Pour renforcer sa présence sur le grand Ouest, Riou Glass (CA : 175 M€), spécialiste normand de la transformation du verre plat, a repris l'usine bretonne de transformation AIV (11 millions d'euros de CA) au belgo-japonais AGC. Des innovations et 4,5 millions d'euros d'investissements y sont attendus.

L'enseigne arborait déjà fièrement les couleurs AIV-Riou à Fougères, à peine la reprise effectuée. Le groupe normand Riou Glass étudiait ce dossier depuis un an... Une année de tractations pour tomber d'accord avec le groupe belgo-japonais AGC, au départ assez gourmand mais finalement désireux de se désengager de cette usine bretonne de transformation du verre en déficit chronique depuis plusieurs années et devenue quelque peu encombrante dans une stratégie mondiale. L'outil de production d'AIV (11 millions d'euros de CA) a même failli partir en Afrique du Nord. « Un terrain d'accord a été trouvé et AGC nous a même favorisé la reprise », analyse-t-on dans l'entourage de Pierre Riou.

Déjà cinq sites dans l'Ouest

C'était sans compter sur la ténacité de ce patron charismatique, originaire des Côtes-d'Armor, et sur ses convictions de maintenir un outil industriel en France. « Normand d'adoption », cet autodidacte préside le nº2 français du verre (derrière Saint-Gobain) : un groupe indépendant et familial à son nom, de plus d'un millier de salariés, dont le siège est basé à Pont-Audemer dans l'Eure (175 millions d'euros de CA, + 4 % en 2016). Fougères est son 19e site de production en France jusqu'à La Réunion. Son dernier rachat remontait à fin 2015 du côté de Nancy (société VIE) lui ouvrant les portes de ce territoire de l'Est où il n'était pas présent. Dans le grand Ouest, avant le rachat d'AIV, Riou disposait déjà de cinq usines.
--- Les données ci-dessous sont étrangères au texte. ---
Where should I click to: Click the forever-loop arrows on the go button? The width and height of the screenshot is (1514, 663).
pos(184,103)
En quoi ce nouveau site breton de 63 emplois et d'une dizaine d'intérimaires repris était-il donc si important et stratégique ? AIV représente 8.000 tonnes de verre transformés par an, soit 10 % de la production actuelle de Riou Glass qui dispose d'une capacité de 90.000 tonnes grâce à un four partagé avec Saint-Gobain au sud de Lyon. « Notre entreprise familiale compte 20 métiers. Nous avons des produits différents... Je rachète ici un savoir-faire de produits que je n'avais pas forcément, notamment dans le secteur para-automobile, soit les véhicules roulants à moins de 45 km/h de type tracteur, mobile-home..., confie Pierre Riou. Nous sommes déjà très implantés dans l'Ouest, mais cette usine ne peut que nous aider. »
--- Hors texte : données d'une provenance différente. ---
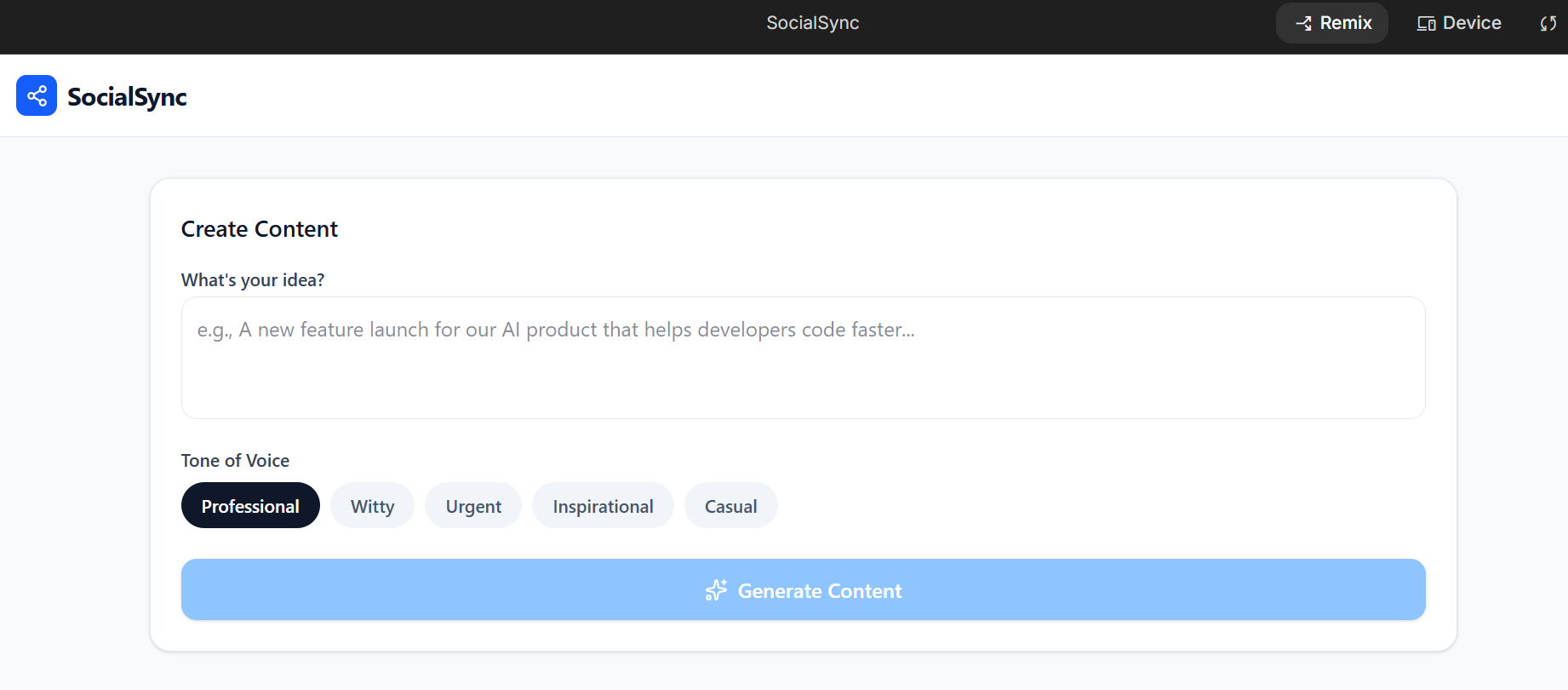Image resolution: width=1568 pixels, height=690 pixels.
Task: Select the Professional tone
Action: tap(250, 506)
Gamme et clientèle élargies

Son nouveau directeur Laurent Aubrin, âgé de 54 ans et arrivé dans le groupe Riou il y a un an, va piloter le site de Fougères : « AIV a des métiers et une expertise qui nous intéressent beaucoup dans le verre trempé, la sérigraphie et le façonnage, précise-t-il. Nous allons pouvoir développer ces produits sur place, complémentaires des nôtres. Nous allons innover en lançant de nouveaux produits comme le vitrage isolant-chauffant CalorGlass - la plus belle innovation de ces dix prochains années selon son patron -, mais aussi les radiateurs en verre, le verre pare-balles en automobile pour l'armée... Nous avons aussi les agréments pour le nautisme. » On parle aussi d'un plateau de bureau en verre avec clavier d'ordinateur intégré. « Une production vouée à AIV », annonce Pierre Riou. Des innovations et productions aujourd'hui normandes qui pourraient en effet trouver leur place à Fougères. Des machines y sont déjà prévues en mai : 500.000 euros sur un plan d'investissement plus conséquent... « Je prévois un investissement de 4,5 millions d'euros sur AIV ces deux à trois prochaines années », note Pierre Riou qui investit en moyenne trois millions d'euros par an dans son outil. « Nous avons également des leviers stratégiques en termes de tarifs », ajoute Laurent Aubrin. Le catalogue commercial de Riou Glass va s'étoffer dans l'Ouest avec une gamme élargie. La palette de clients d'AIV intéresse aussi Riou Glass. Ils s'appellent Manitou, Claas, la SNCF, etc. La moitié dans l'automobile et para-automobile ; l'autre moitié dans le bâtiment.

Une extension envisagée

« Nous avons tous en mains le destin d'AIV ! », a lancé Pierre Riou à ses salariés fougerais rencontrés le 16 janvier, soit trois jours après la signature de ce rachat. Un projet d'extension du site de 11.000 m² est même d'ores et déjà envisagé. « Vous pouvez vous étendre et mener un projet tout à fait conséquent », l'a rassuré le maire de Fougères, à ses côtés.